● **MATERIAL PROVIDED**:
BEGIN
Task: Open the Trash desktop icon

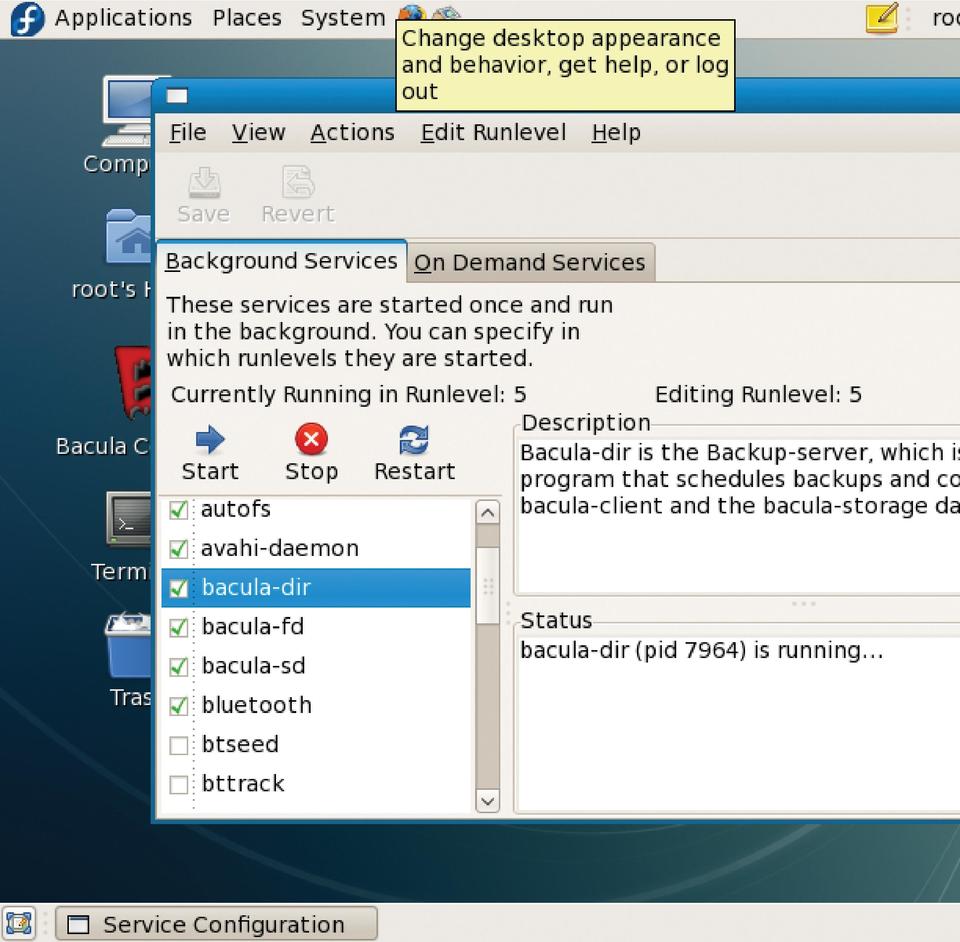Action: (129, 648)
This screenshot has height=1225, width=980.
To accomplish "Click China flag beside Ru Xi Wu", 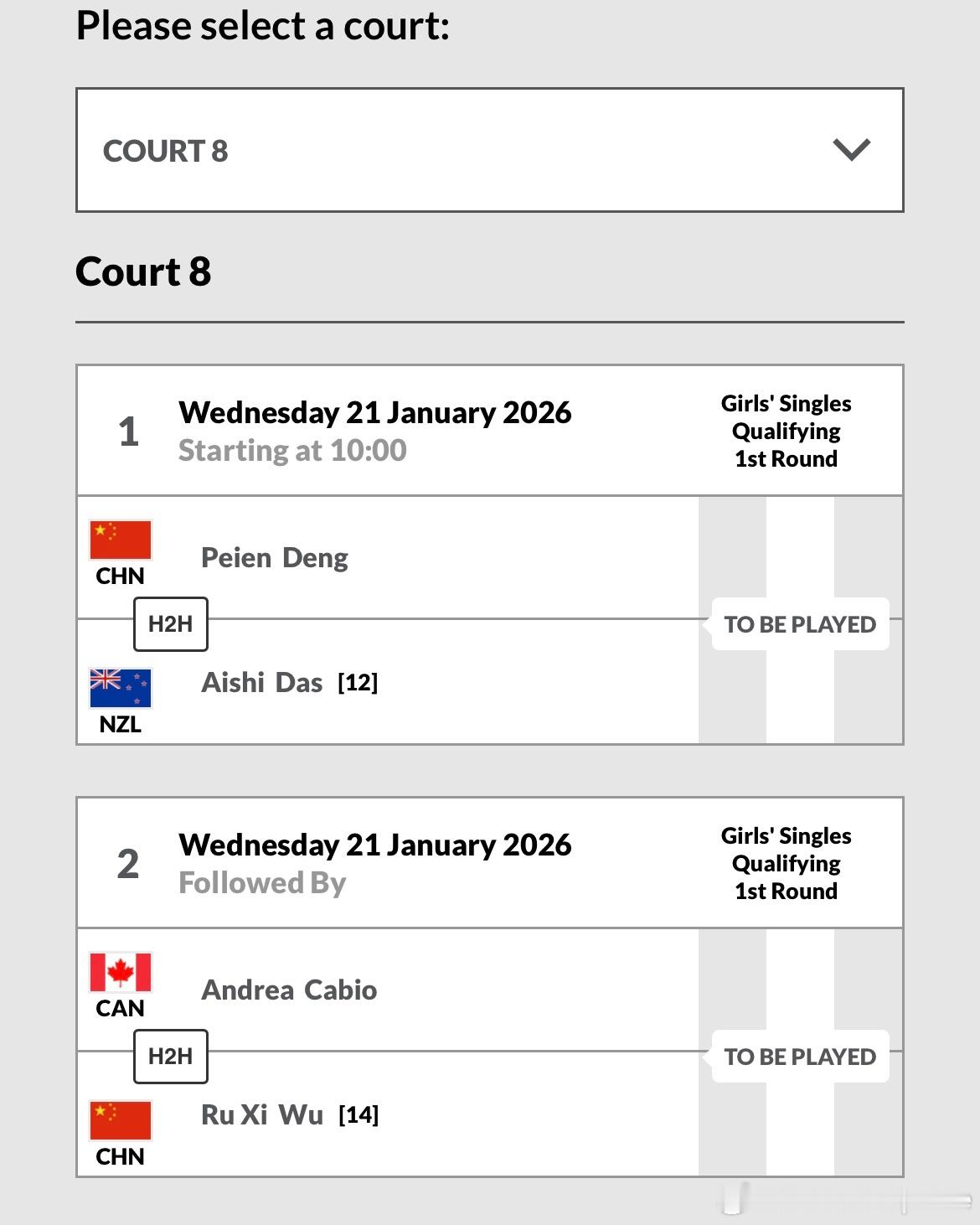I will (x=121, y=1120).
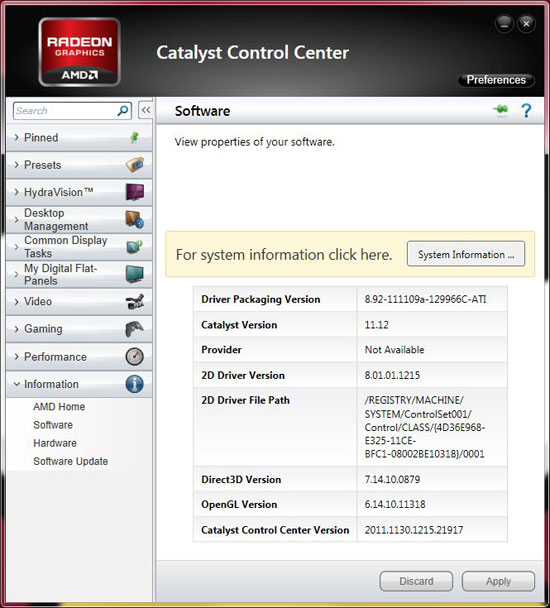Collapse the sidebar with double-chevron button
The width and height of the screenshot is (550, 608).
[146, 110]
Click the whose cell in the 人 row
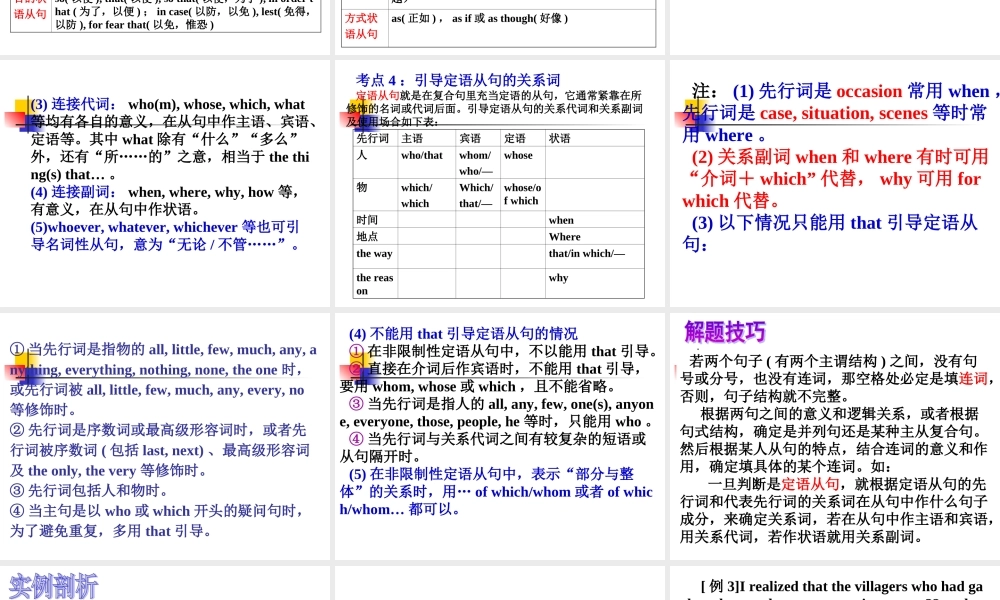 pyautogui.click(x=518, y=156)
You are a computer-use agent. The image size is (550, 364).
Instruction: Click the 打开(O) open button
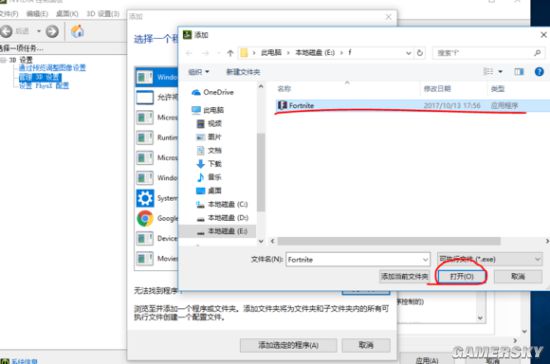[462, 276]
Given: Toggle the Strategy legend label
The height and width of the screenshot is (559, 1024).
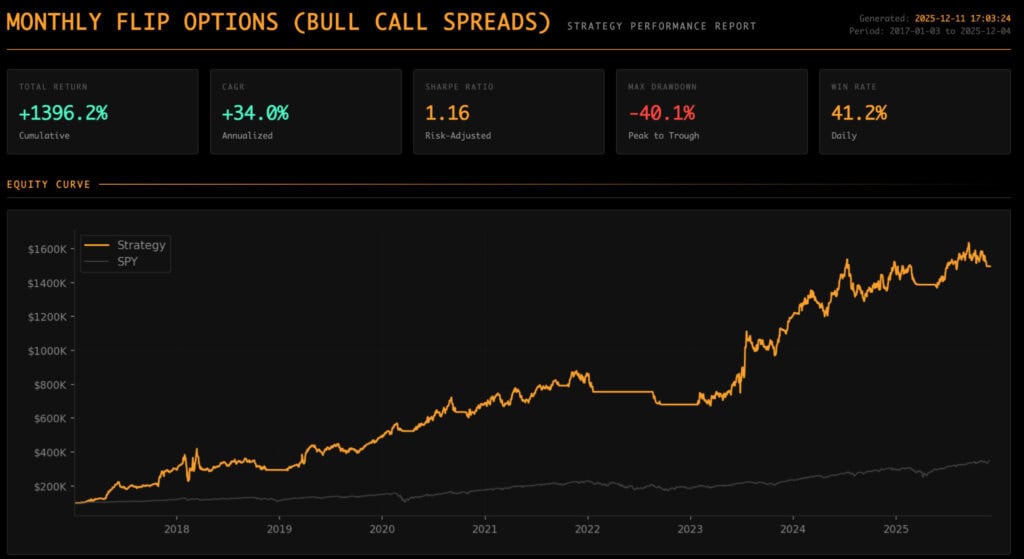Looking at the screenshot, I should pyautogui.click(x=141, y=245).
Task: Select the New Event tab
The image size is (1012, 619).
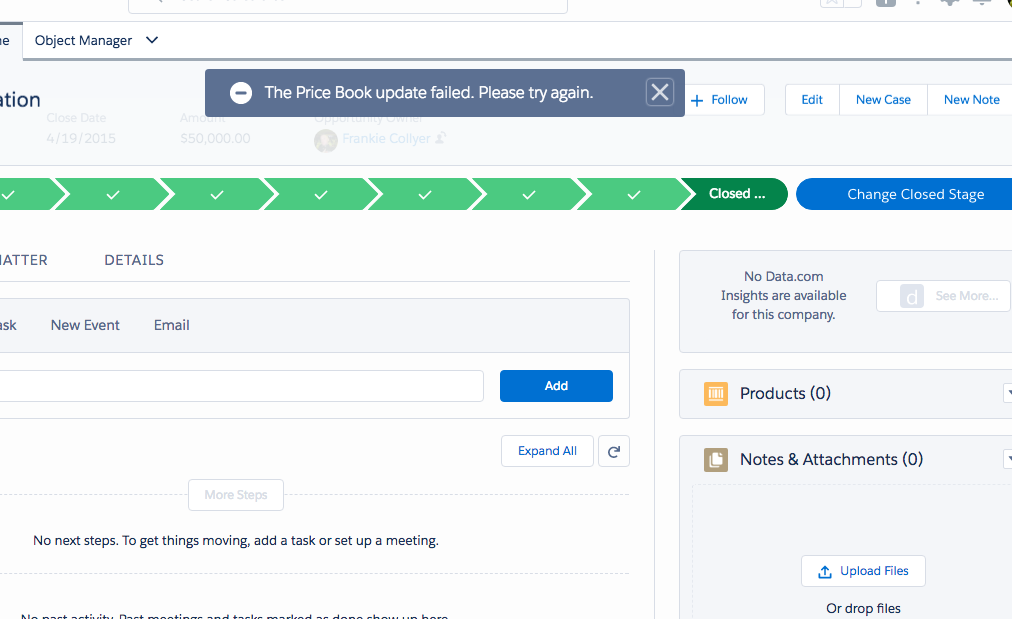Action: (x=85, y=325)
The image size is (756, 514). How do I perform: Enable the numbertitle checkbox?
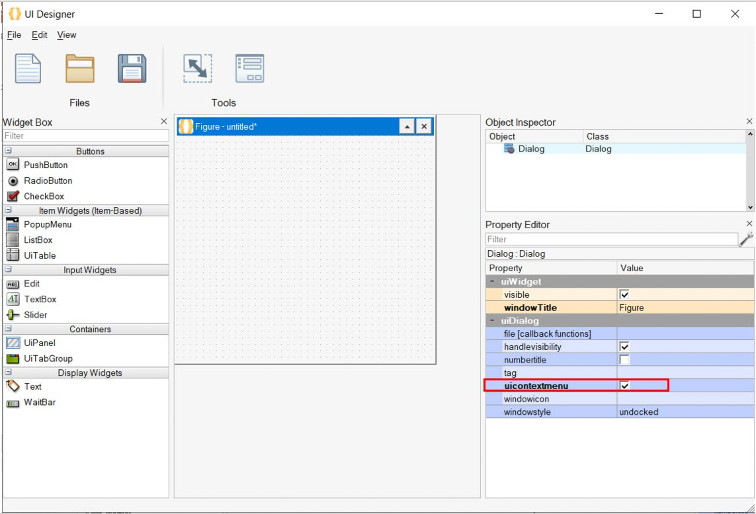624,359
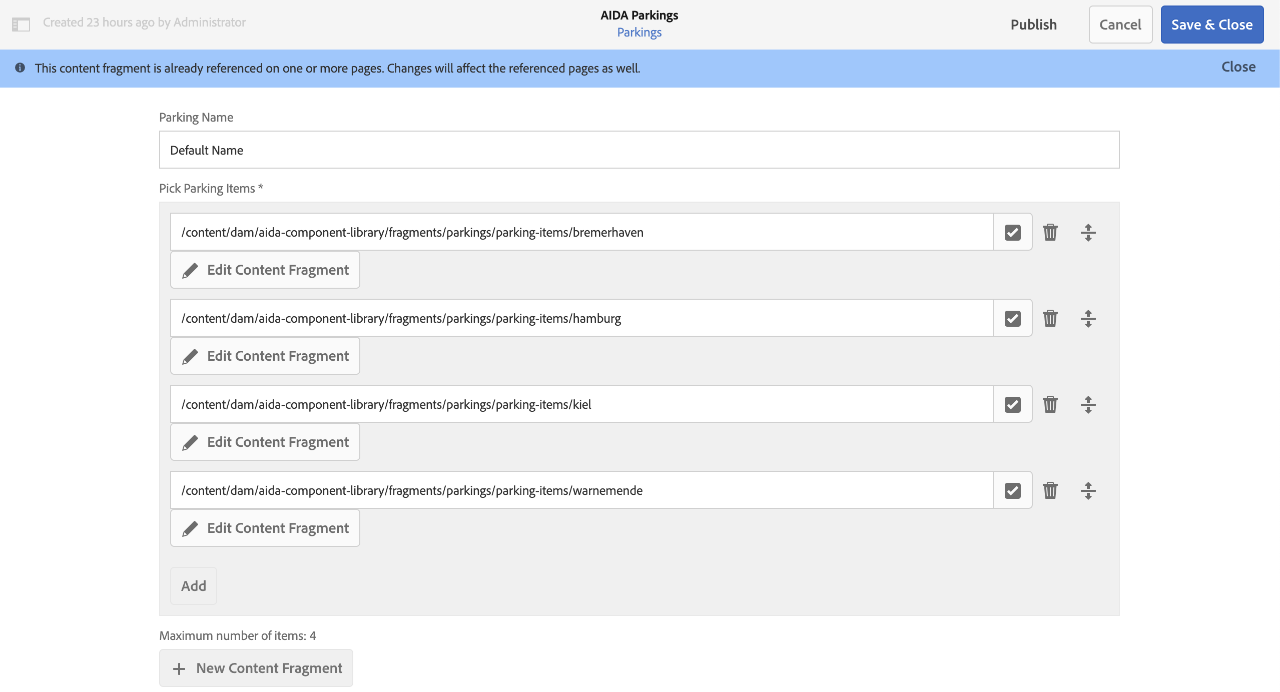Viewport: 1280px width, 692px height.
Task: Toggle the side panel icon at top left
Action: coord(21,24)
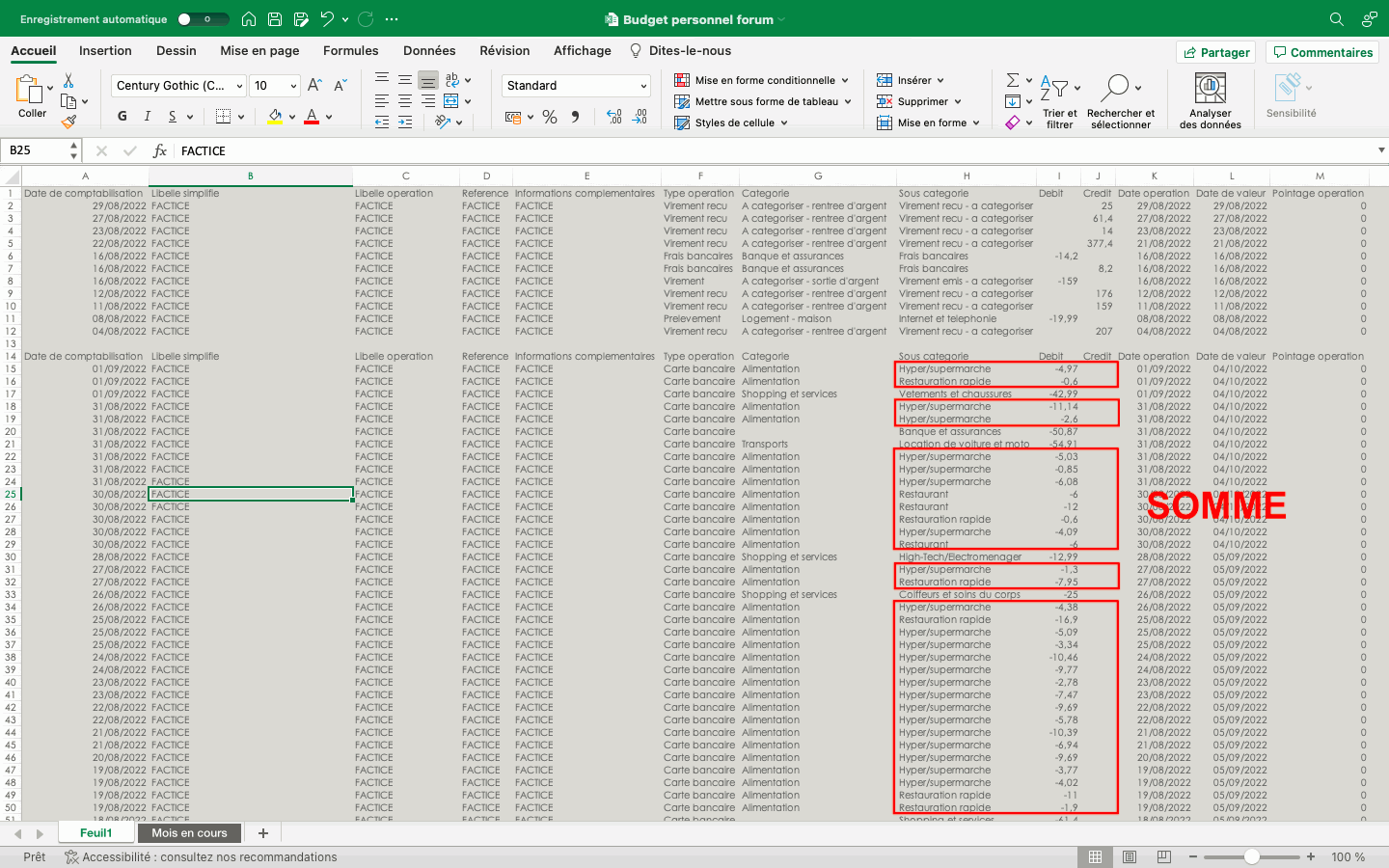
Task: Click the Format Painter brush icon
Action: click(68, 122)
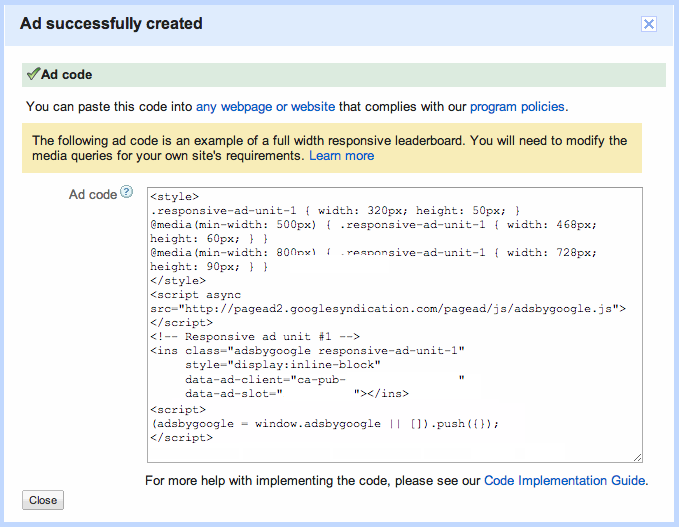Close the dialog using the X icon
679x527 pixels.
coord(648,25)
END
● **YOUR ASSIGNMENT**:
Please copy the lines above, starting at the one that holds "The image size is (756, 514)." and stopping after the last line, exactly as they appear and minus the pictures.

● **SOLUTION**:
The image size is (756, 514). How do I perform: Enable the numbertitle checkbox?
624,359
Viewport: 1280px width, 692px height.
Task: Toggle the side panel icon at top left
Action: coord(21,24)
Task: Click the Format Painter brush icon
Action: click(68, 122)
Close the dialog using the X icon
679x527 pixels.
coord(648,25)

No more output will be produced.